Spezialistinnen/Spezialisten öffentliche Beschaffung üben ihre berufliche Tätigkeit für staatliche Stellen bei Bund, Kantonen und Gemeinden aus, aber auch bei öffentlich-rechtlichen Leistungserbringern wie der SBB, der Post oder Unternehmen der öffentlichen Hand, soweit diese dem öffentlichen Beschaffungsrecht unterstellt sind. Sie können auch als externe Berater/-innen für diese Körperschaften oder für Unternehmen der Anbieterbranchen tätig sein.
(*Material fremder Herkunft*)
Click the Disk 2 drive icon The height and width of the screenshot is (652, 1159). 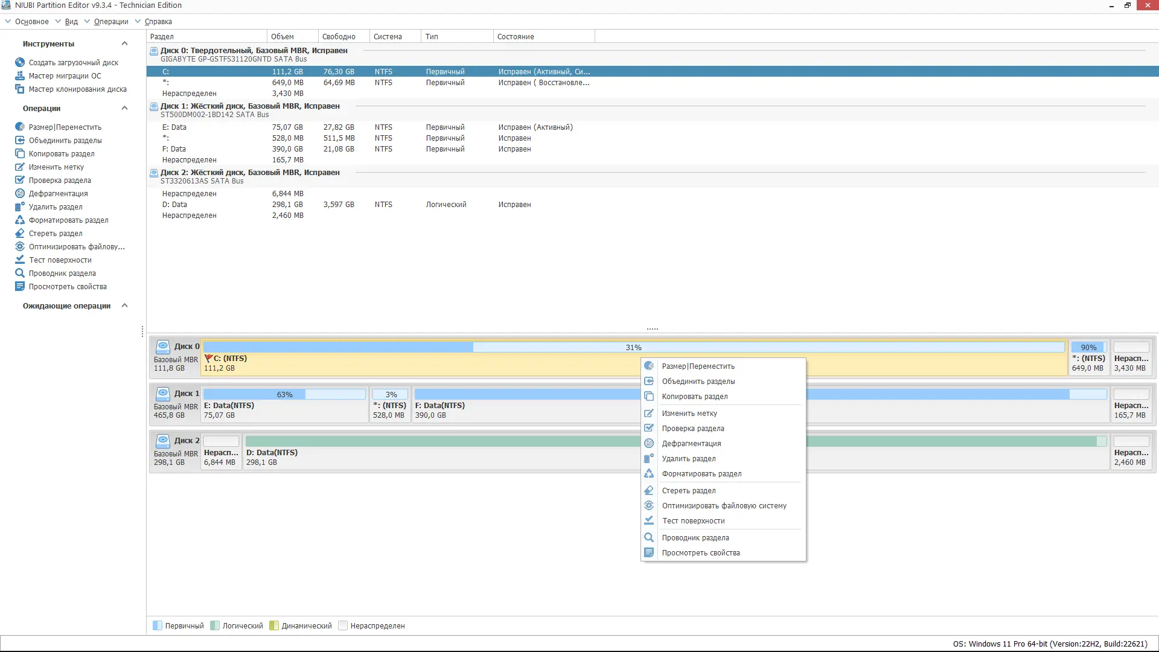pyautogui.click(x=163, y=440)
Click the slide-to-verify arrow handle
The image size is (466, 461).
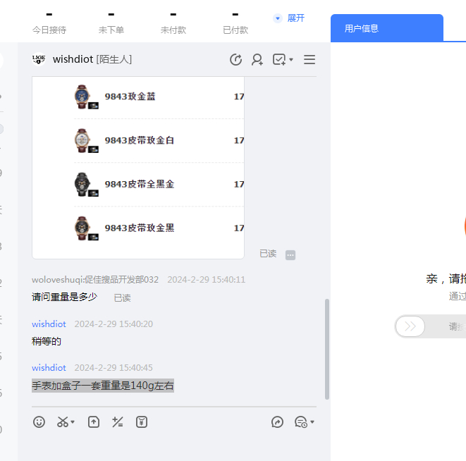point(410,326)
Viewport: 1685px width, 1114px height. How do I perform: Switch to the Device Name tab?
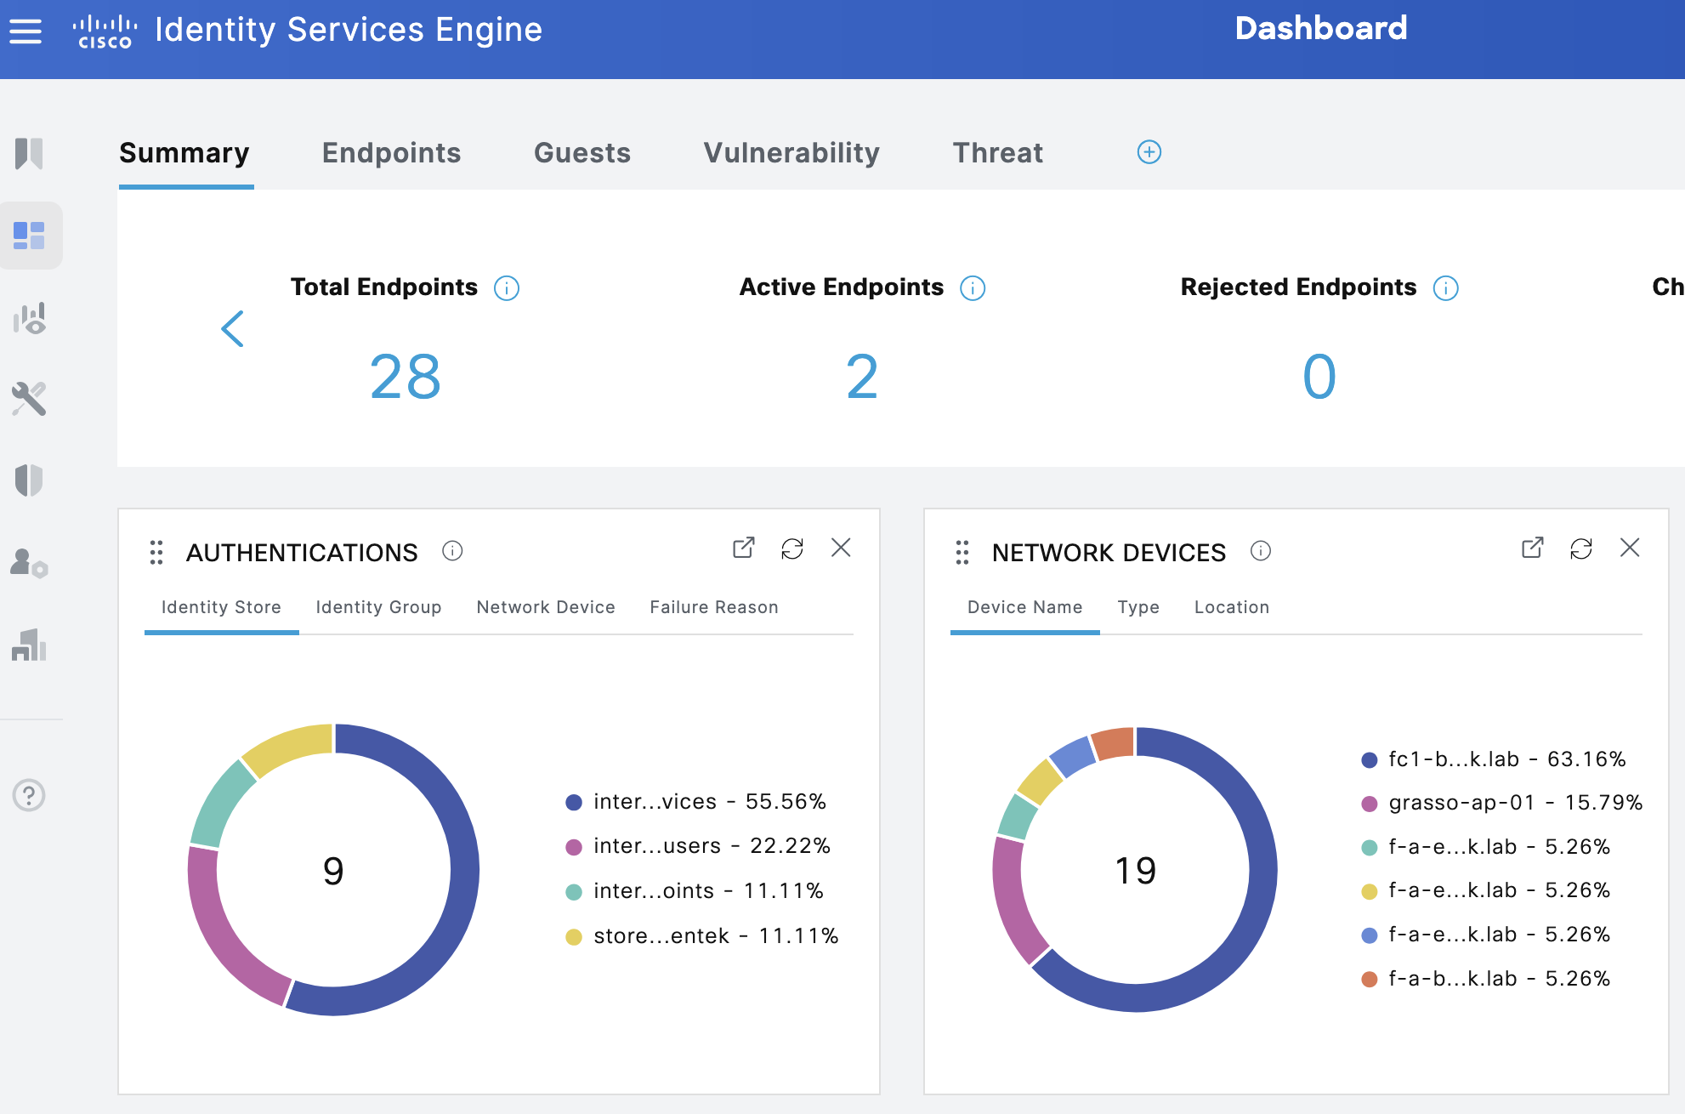point(1024,606)
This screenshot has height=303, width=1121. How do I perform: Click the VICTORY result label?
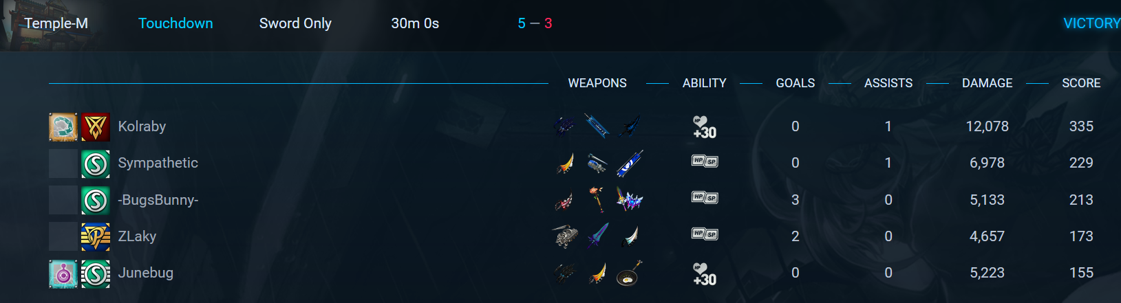(x=1091, y=23)
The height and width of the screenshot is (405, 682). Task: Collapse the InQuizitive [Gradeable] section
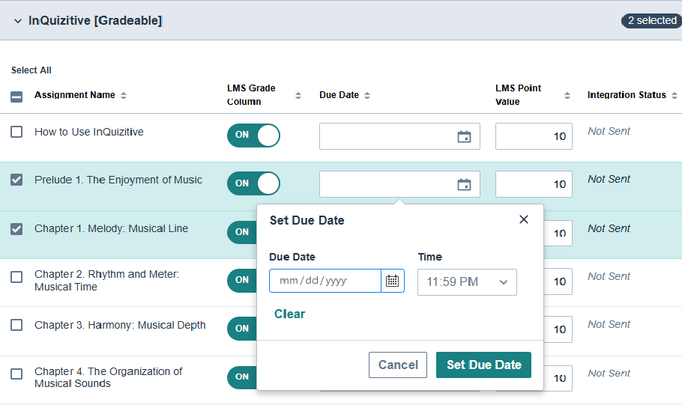pos(18,21)
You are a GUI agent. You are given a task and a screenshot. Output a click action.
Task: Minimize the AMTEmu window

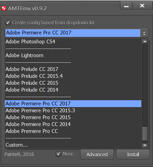(126, 6)
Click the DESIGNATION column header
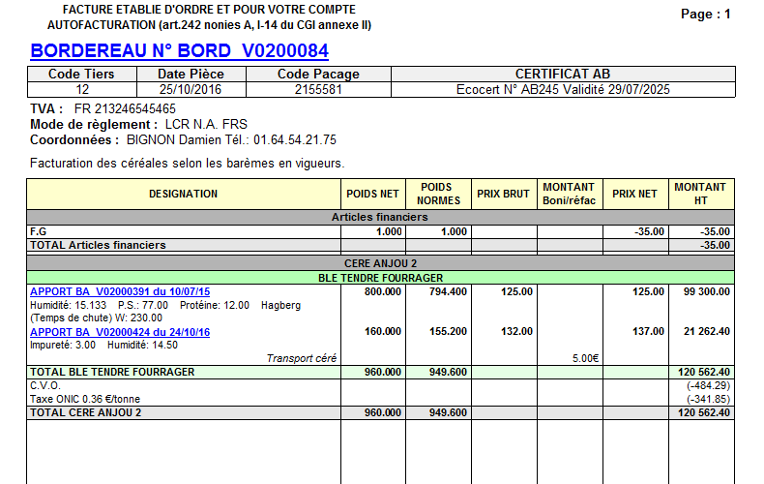The image size is (764, 484). tap(184, 194)
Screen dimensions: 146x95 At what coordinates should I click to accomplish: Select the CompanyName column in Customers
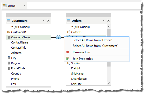[28, 37]
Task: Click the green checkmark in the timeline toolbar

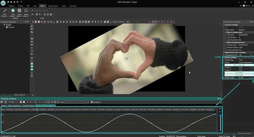Action: (x=88, y=102)
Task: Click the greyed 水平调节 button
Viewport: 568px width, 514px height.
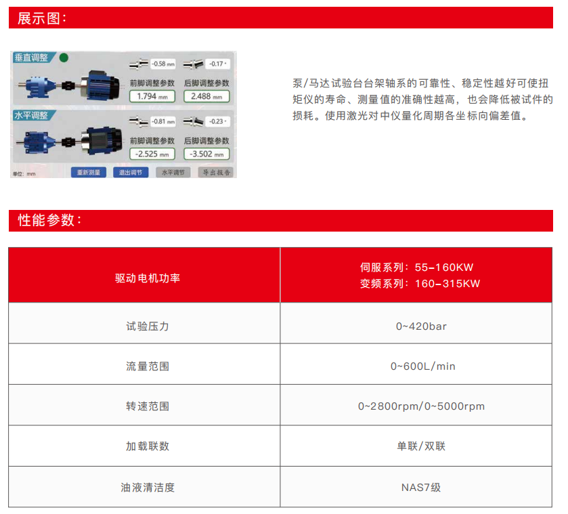Action: click(x=173, y=173)
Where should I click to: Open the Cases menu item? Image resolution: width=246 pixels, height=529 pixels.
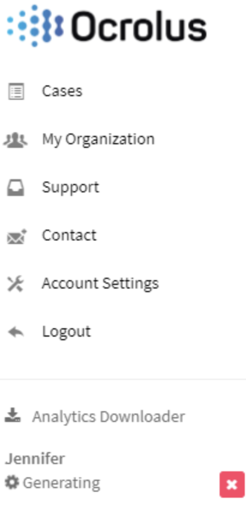tap(62, 91)
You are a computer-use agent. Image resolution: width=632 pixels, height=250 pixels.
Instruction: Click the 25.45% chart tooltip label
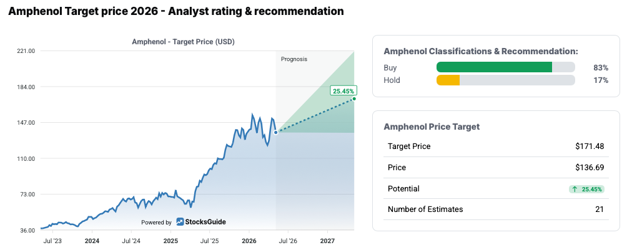(x=344, y=91)
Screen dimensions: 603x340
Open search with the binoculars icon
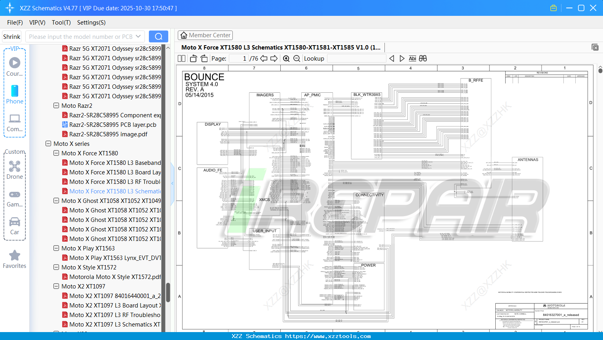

Im Gegensatz zu privaten Einkäufern sind Spezialistinnen/Spezialisten öffentliche Beschaffung als Angestellte von Staatsstellen oder Unternehmen der öffentlichen Hand bei jedem Schritt der Beschaffung an rechtliche Vorgaben gebunden, was zum Teil starke Abweichungen von Einkaufspraxen in der Privatwirtschaft erforderlich macht. Für die Verfahren gelten die beschaffungsrechtlichen Grundprinzipien von Transparenz, Wettbewerbsförderung, Gleichbehandlung, Nachhaltigkeit und Wirtschaftlichkeit, welche miteinander in Einklang zu bringen, beziehungsweise gegeneinander abzuwägen sind.
Die Durchführung effizienter und gleichzeitig rechtskonformer Beschaffungsverfahren stellt insbesondere mit Blick auf die beschaffungsrechtlichen Grundprinzipien eine permanente Herausforderung dar. Spezialistinnen/Spezialisten öffentliche Beschaffung stellen insbesondere durch die Wahl und Ausgestaltung des Verfahrens sicher, dass öffentliche Beschaffungsvorhaben entsprechend den jeweils anwendbaren rechtlichen Grundlagen und Verfahrensvorschriften korrekt und effizient umgesetzt werden. Mit diesem Ziel sind die Spezialistinnen/Spezialisten öffentliche Beschaffung als (Teil-)Projektleiter/-innen für die Koordination aller am Beschaffungsvorhaben Beteiligten verantwortlich und sorgen für eine zeitgerechte und effiziente Verfahrensabwicklung.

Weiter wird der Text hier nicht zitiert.